ACTIVITY: Copy out all the entries word for word.

Top of SOURCE MATERIAL

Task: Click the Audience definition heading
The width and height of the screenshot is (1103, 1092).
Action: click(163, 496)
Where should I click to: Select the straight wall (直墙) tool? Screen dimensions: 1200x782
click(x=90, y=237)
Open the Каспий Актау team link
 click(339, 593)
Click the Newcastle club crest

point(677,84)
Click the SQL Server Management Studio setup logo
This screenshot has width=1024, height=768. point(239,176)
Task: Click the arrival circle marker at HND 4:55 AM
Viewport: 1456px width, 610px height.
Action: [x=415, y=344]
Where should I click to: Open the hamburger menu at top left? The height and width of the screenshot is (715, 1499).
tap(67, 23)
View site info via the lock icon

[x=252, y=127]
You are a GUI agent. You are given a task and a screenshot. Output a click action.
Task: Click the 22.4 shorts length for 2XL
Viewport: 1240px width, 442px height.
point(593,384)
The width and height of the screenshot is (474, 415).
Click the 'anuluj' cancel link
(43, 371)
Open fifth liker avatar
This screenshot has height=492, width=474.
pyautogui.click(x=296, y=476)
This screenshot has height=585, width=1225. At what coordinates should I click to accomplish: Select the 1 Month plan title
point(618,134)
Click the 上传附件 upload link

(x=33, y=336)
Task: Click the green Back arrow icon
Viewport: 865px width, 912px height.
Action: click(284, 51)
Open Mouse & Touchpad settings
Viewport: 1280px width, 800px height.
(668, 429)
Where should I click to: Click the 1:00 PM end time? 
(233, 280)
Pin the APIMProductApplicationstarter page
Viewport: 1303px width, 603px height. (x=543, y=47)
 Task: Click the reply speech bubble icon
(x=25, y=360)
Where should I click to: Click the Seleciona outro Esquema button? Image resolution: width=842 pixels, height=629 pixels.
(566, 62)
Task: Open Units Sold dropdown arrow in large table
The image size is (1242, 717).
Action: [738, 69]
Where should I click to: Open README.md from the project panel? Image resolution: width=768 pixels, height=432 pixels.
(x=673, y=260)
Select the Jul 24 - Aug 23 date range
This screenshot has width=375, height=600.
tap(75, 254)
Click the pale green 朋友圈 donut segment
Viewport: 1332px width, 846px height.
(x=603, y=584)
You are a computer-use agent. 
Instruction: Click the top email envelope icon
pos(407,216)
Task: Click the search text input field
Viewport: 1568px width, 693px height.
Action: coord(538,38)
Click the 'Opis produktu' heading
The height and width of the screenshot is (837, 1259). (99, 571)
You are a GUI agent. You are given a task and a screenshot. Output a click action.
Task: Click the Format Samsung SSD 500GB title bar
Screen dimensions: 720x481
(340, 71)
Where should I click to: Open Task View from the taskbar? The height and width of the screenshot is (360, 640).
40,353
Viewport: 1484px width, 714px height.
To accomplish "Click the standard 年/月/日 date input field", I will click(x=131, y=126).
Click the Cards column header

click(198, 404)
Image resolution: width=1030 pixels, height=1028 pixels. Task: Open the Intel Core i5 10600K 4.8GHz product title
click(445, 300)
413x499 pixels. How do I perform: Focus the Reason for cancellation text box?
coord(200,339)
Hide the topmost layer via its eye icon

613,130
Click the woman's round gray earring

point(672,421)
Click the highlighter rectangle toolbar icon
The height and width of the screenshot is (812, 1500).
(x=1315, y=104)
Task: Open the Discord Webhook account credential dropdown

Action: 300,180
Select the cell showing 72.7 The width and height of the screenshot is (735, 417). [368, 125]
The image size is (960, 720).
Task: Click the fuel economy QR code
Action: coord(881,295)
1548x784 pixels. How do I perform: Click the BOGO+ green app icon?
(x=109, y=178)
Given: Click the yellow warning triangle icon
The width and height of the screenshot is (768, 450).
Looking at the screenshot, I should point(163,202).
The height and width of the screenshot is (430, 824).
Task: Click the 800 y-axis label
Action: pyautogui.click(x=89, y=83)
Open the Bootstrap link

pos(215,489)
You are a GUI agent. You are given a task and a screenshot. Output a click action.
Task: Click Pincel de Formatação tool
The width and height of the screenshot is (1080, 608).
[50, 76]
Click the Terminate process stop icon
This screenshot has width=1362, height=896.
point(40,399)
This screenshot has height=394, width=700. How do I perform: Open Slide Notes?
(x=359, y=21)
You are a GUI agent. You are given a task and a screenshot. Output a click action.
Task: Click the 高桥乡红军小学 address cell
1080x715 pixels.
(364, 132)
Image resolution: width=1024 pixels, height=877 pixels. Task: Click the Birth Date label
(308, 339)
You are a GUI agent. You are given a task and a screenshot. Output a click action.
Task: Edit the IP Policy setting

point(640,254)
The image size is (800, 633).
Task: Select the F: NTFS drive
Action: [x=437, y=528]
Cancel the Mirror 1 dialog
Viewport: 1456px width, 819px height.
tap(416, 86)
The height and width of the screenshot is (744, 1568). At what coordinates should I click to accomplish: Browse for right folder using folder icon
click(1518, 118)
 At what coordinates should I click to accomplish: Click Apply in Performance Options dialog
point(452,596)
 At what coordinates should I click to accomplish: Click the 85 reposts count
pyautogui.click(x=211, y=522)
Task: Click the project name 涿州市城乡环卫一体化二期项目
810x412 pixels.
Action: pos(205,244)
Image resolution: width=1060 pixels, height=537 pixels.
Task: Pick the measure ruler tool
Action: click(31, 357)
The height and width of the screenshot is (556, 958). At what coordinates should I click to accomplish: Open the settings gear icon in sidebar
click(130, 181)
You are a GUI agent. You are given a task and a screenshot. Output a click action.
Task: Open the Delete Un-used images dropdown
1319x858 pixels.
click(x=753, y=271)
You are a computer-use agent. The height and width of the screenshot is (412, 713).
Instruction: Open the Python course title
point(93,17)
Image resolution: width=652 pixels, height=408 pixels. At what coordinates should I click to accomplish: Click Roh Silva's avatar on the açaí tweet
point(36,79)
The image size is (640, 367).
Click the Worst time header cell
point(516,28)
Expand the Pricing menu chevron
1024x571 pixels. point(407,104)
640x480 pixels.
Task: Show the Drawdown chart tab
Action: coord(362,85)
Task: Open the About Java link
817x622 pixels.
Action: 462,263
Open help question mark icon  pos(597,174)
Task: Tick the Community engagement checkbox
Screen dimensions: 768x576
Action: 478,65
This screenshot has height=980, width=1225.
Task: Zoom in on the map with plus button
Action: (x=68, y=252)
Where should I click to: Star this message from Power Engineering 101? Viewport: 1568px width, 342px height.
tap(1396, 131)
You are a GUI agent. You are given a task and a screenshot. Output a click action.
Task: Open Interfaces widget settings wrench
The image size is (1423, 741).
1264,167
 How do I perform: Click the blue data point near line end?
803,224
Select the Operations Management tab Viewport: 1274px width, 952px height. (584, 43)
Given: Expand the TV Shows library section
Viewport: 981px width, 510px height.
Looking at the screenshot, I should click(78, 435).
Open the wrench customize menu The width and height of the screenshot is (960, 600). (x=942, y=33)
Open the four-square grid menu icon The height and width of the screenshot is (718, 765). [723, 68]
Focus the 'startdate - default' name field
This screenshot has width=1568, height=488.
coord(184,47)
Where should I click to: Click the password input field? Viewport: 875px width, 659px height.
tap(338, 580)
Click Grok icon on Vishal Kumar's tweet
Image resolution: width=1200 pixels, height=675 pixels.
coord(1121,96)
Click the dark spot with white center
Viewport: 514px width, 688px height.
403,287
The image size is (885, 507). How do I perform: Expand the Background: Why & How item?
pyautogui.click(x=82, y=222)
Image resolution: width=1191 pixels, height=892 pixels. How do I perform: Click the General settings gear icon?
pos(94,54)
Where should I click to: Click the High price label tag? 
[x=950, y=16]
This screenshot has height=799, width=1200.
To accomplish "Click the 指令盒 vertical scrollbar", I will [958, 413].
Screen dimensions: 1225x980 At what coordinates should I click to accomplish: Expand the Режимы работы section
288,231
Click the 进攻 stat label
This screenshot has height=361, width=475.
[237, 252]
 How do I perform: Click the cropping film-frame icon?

Bottom of SOURCE MATERIAL

EXERCISE ANSWER:
Task: Click the Audience definition heading
The width and height of the screenshot is (1103, 1092).
Action: click(163, 496)
Where should I click to: Select the straight wall (直墙) tool? Screen dimensions: 1200x782
click(x=90, y=237)
Open the Каспий Актау team link
 click(339, 593)
Click the Newcastle club crest

point(677,84)
Click the SQL Server Management Studio setup logo
This screenshot has width=1024, height=768. point(239,176)
Task: Click the arrival circle marker at HND 4:55 AM
Viewport: 1456px width, 610px height.
Action: [x=415, y=344]
Where should I click to: Open the hamburger menu at top left? The height and width of the screenshot is (715, 1499).
tap(67, 23)
View site info via the lock icon

[x=252, y=127]
You are a GUI agent. You are given a task and a screenshot. Output a click action.
Task: Click the 22.4 shorts length for 2XL
Viewport: 1240px width, 442px height.
point(593,384)
The width and height of the screenshot is (474, 415).
Click the 'anuluj' cancel link
(43, 371)
Open fifth liker avatar
This screenshot has height=492, width=474.
pyautogui.click(x=296, y=476)
This screenshot has height=585, width=1225. At what coordinates should I click to accomplish: Select the 1 Month plan title
point(618,134)
Click the 上传附件 upload link

(x=33, y=336)
Task: Click the green Back arrow icon
Viewport: 865px width, 912px height.
Action: click(284, 51)
Open Mouse & Touchpad settings
Viewport: 1280px width, 800px height.
(668, 429)
Where should I click to: Click the 1:00 PM end time? 
(233, 280)
Pin the APIMProductApplicationstarter page
Viewport: 1303px width, 603px height. (x=543, y=47)
 Task: Click the reply speech bubble icon
(x=25, y=360)
Where should I click to: Click the Seleciona outro Esquema button? Image resolution: width=842 pixels, height=629 pixels.
(566, 62)
Task: Open Units Sold dropdown arrow in large table
The image size is (1242, 717).
Action: [738, 69]
Where should I click to: Open README.md from the project panel? Image resolution: width=768 pixels, height=432 pixels.
(x=673, y=260)
Select the Jul 24 - Aug 23 date range
This screenshot has width=375, height=600.
tap(75, 254)
Click the pale green 朋友圈 donut segment
Viewport: 1332px width, 846px height.
(x=603, y=584)
You are a computer-use agent. 
Instruction: Click the top email envelope icon
pos(407,216)
Task: Click the search text input field
Viewport: 1568px width, 693px height.
Action: coord(538,38)
Click the 'Opis produktu' heading
The height and width of the screenshot is (837, 1259). (99, 571)
You are a GUI agent. You are given a task and a screenshot. Output a click action.
Task: Click the Format Samsung SSD 500GB title bar
Screen dimensions: 720x481
(340, 71)
Where should I click to: Open Task View from the taskbar? The height and width of the screenshot is (360, 640).
40,353
Viewport: 1484px width, 714px height.
To accomplish "Click the standard 年/月/日 date input field", I will click(x=131, y=126).
Click the Cards column header

click(198, 404)
Image resolution: width=1030 pixels, height=1028 pixels. Task: Open the Intel Core i5 10600K 4.8GHz product title
click(445, 300)
413x499 pixels. How do I perform: Focus the Reason for cancellation text box?
coord(200,339)
Hide the topmost layer via its eye icon

613,130
Click the woman's round gray earring

point(672,421)
Click the highlighter rectangle toolbar icon
The height and width of the screenshot is (812, 1500).
(x=1315, y=104)
Task: Open the Discord Webhook account credential dropdown

Action: 300,180
Select the cell showing 72.7 The width and height of the screenshot is (735, 417). [368, 125]
The image size is (960, 720).
Task: Click the fuel economy QR code
Action: coord(881,295)
1548x784 pixels. How do I perform: Click the BOGO+ green app icon?
(x=109, y=178)
Given: Click the yellow warning triangle icon
The width and height of the screenshot is (768, 450).
Looking at the screenshot, I should point(163,202).
The height and width of the screenshot is (430, 824).
Task: Click the 800 y-axis label
Action: pyautogui.click(x=89, y=83)
Open the Bootstrap link

pos(215,489)
You are a GUI agent. You are given a task and a screenshot. Output a click action.
Task: Click Pincel de Formatação tool
The width and height of the screenshot is (1080, 608).
[50, 76]
Click the Terminate process stop icon
This screenshot has width=1362, height=896.
point(40,399)
This screenshot has height=394, width=700. How do I perform: Open Slide Notes?
(x=359, y=21)
You are a GUI agent. You are given a task and a screenshot. Output a click action.
Task: Click the 高桥乡红军小学 address cell
1080x715 pixels.
(364, 132)
Image resolution: width=1024 pixels, height=877 pixels. Task: Click the Birth Date label
(308, 339)
You are a GUI agent. You are given a task and a screenshot. Output a click action.
Task: Edit the IP Policy setting

point(640,254)
The image size is (800, 633).
Task: Select the F: NTFS drive
Action: [x=437, y=528]
Cancel the Mirror 1 dialog
Viewport: 1456px width, 819px height.
tap(416, 86)
The height and width of the screenshot is (744, 1568). At what coordinates should I click to accomplish: Browse for right folder using folder icon
click(1518, 118)
 At what coordinates should I click to accomplish: Click Apply in Performance Options dialog
point(452,596)
 At what coordinates should I click to accomplish: Click the 85 reposts count
pyautogui.click(x=211, y=522)
Task: Click the project name 涿州市城乡环卫一体化二期项目
810x412 pixels.
Action: pos(205,244)
Image resolution: width=1060 pixels, height=537 pixels.
Task: Pick the measure ruler tool
Action: click(31, 357)
The height and width of the screenshot is (556, 958). At what coordinates should I click to accomplish: Open the settings gear icon in sidebar
click(130, 181)
You are a GUI agent. You are given a task and a screenshot. Output a click action.
Task: Open the Delete Un-used images dropdown
1319x858 pixels.
click(x=753, y=271)
You are a computer-use agent. The height and width of the screenshot is (412, 713).
Instruction: Open the Python course title
point(93,17)
Image resolution: width=652 pixels, height=408 pixels. At what coordinates should I click to accomplish: Click Roh Silva's avatar on the açaí tweet
point(36,79)
The image size is (640, 367).
Click the Worst time header cell
point(516,28)
Expand the Pricing menu chevron
1024x571 pixels. point(407,104)
640x480 pixels.
Task: Show the Drawdown chart tab
Action: coord(362,85)
Task: Open the About Java link
817x622 pixels.
Action: 462,263
Open help question mark icon  pos(597,174)
Task: Tick the Community engagement checkbox
Screen dimensions: 768x576
Action: 478,65
This screenshot has height=980, width=1225.
Task: Zoom in on the map with plus button
Action: (x=68, y=252)
Where should I click to: Star this message from Power Engineering 101? Viewport: 1568px width, 342px height.
tap(1396, 131)
You are a GUI agent. You are given a task and a screenshot. Output a click action.
Task: Open Interfaces widget settings wrench
The image size is (1423, 741).
1264,167
 How do I perform: Click the blue data point near line end?
803,224
Select the Operations Management tab Viewport: 1274px width, 952px height. (584, 43)
Given: Expand the TV Shows library section
Viewport: 981px width, 510px height.
Looking at the screenshot, I should click(78, 435).
Open the wrench customize menu The width and height of the screenshot is (960, 600). (x=942, y=33)
Open the four-square grid menu icon The height and width of the screenshot is (718, 765). [723, 68]
Focus the 'startdate - default' name field
This screenshot has width=1568, height=488.
coord(184,47)
Where should I click to: Click the password input field? Viewport: 875px width, 659px height.
tap(338, 580)
Click Grok icon on Vishal Kumar's tweet
Image resolution: width=1200 pixels, height=675 pixels.
coord(1121,96)
Click the dark spot with white center
Viewport: 514px width, 688px height.
403,287
The image size is (885, 507). How do I perform: Expand the Background: Why & How item?
pyautogui.click(x=82, y=222)
Image resolution: width=1191 pixels, height=892 pixels. How do I perform: Click the General settings gear icon?
pos(94,54)
Where should I click to: Click the High price label tag? 
[x=950, y=16]
This screenshot has height=799, width=1200.
To accomplish "Click the 指令盒 vertical scrollbar", I will [958, 413].
Screen dimensions: 1225x980 At what coordinates should I click to accomplish: Expand the Режимы работы section
288,231
Click the 进攻 stat label
This screenshot has height=361, width=475.
[237, 252]
 How do I perform: Click the cropping film-frame icon?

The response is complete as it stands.